Radon daughter removal from PTFE surfaces and its application in liquid xenon detectors

TL;DR

This study evaluates cleaning methods to remove radon daughters from PTFE surfaces used in liquid xenon detectors, showing significant differences in removal efficiency between decay chains and assessing the impact on detector purity.

Contribution

It provides new insights into cleaning procedures for PTFE to reduce radon daughter contamination in liquid xenon detectors.

Findings

Removal of $^{222}$Rn daughters was about 2 times effective.

Removal of $^{220}$Rn daughters was up to 10 times more effective.

Nitric acid cleaning impacts liquid xenon purity.

Abstract

Long-lived radon daughters are a critical background source in experiments searching for low-energy rare events. Originating from radon in ambient air, radioactive polonium, bismuth and lead isotopes plate-out on materials that are later employed in the experiment. In this paper, we examine cleaning procedures for their capability to remove radon daughters from PTFE surfaces, a material often used in liquid xenon TPCs. We found a large difference between the removal efficiency obtained for the decay chains of $^{222}$Rn and $^{220}$Rn, respectively.

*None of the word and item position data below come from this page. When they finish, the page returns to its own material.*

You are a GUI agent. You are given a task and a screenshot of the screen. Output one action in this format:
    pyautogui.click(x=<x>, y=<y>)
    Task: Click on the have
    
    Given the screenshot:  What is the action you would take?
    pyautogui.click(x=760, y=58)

This indicates that the plate-out mechanism has an effect on the cleaning success. While the long-lived $^{222}$Rn daughters could be reduced by a factor of ~2, the removal of $^{220}$Rn daughters was up to 10 times more efficient depending on the treatment. Furthermore, the impact of a nitric acid based PTFE cleaning on the liquid xenon purity is investigated in a small-scale liquid xenon TPC.